The BIA has interpreted the statutory language to mean that “when an alien has performed an act, which, in and of itself, constitutes a complete, individual, and distinct crime, he is deportable when he again commits such an act, even though one may closely follow the other, be similar in character, and even be part of an overall plan of criminal misconduct.”

Clifton’s View

Clifton wrote:

“We uphold the BIA’s interpretation under the principles of Chevron deference that apply when the BIA interprets immigration laws.”

He went on to say:

“[C]ontrary to Szonyi’s argument, there is no circuit precedent holding that the text of the statute unambiguously forecloses the BIA interpretation.

“Our decision here is consistent with the decisions of other circuits that have considered the BIA’s interpretation….”
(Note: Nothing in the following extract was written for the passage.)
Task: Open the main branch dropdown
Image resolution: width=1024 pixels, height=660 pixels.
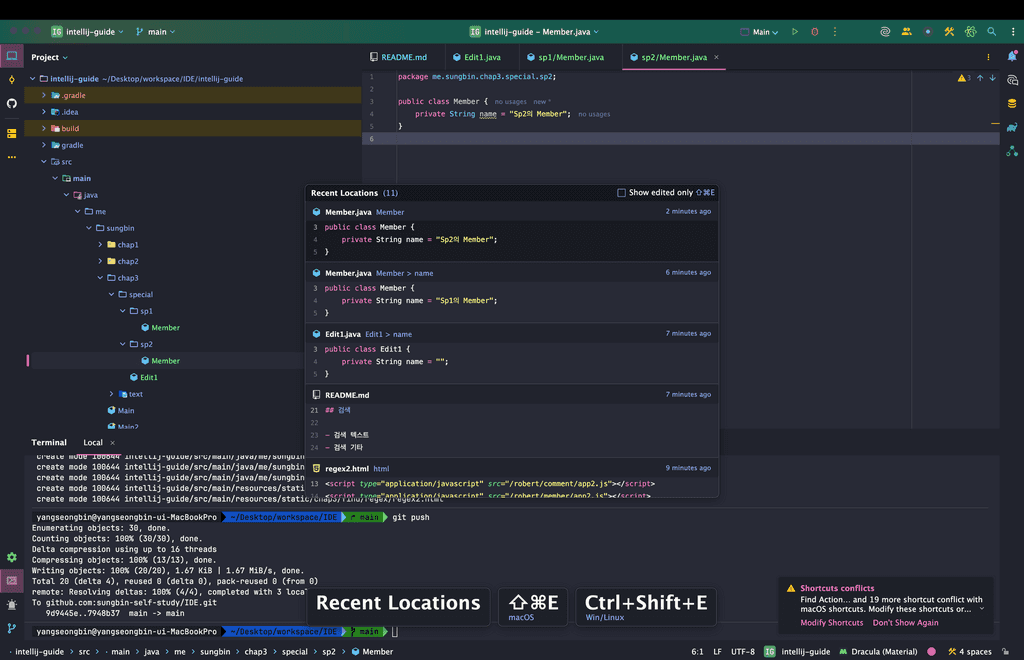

The jurist also said that the that the BIA did not impermissibly apply its interpretation of the statute retroactively to Szonyi because and that its denial of discretionary relief is not judicially reviewable.

Fisher’s Dissent

Fisher said in his dissent:

“BIA precedent squarely holds that two or more crimes committed during a single criminal episode arise from a single scheme of criminal conduct, and hence do not render an individual] removable under 8 U.S.C. § 1227(aX2)(A)(ii), unless they are marked by a ‘substantial interruption that would allow the participant to disassociate himself from his enterprise and reflect on what he has done’ between crimes….Because we cannot discern whether or how the BIA applied this precedent in this case, where the petitioner’s crimes were part of a single and continuous criminal episode, and there is nothing in the record to suggest there was a ‘substantial interruption’ between the crimes, I would grant the petition for review and remand to the BIA for an adequate explanation….Although our review of BIA decisions is limited and deferential, we may not deny a petition for review where, as here, we are left to speculate as to the BIA’s reasoning, and where we cannot discern from the record whether the BIA misapplied its own precedent.”

He pointed out:

“Szonyi was not convicted of assaulting three women, and he was not convicted of engaging in assaults over a period of five or six hours. He was convicted of four unlawful acts involving two women, and the record is silent as to when those acts occurred in relation to one another.”

The case is Szonyi v. Whitaker, 15-73514.

Szonyi was sentenced to 12 years in prison, was released in 1988, and now resides in an apartment in West Hollywood. The Department of Justice Sex Offender Registry lists his weight at 475 pounds.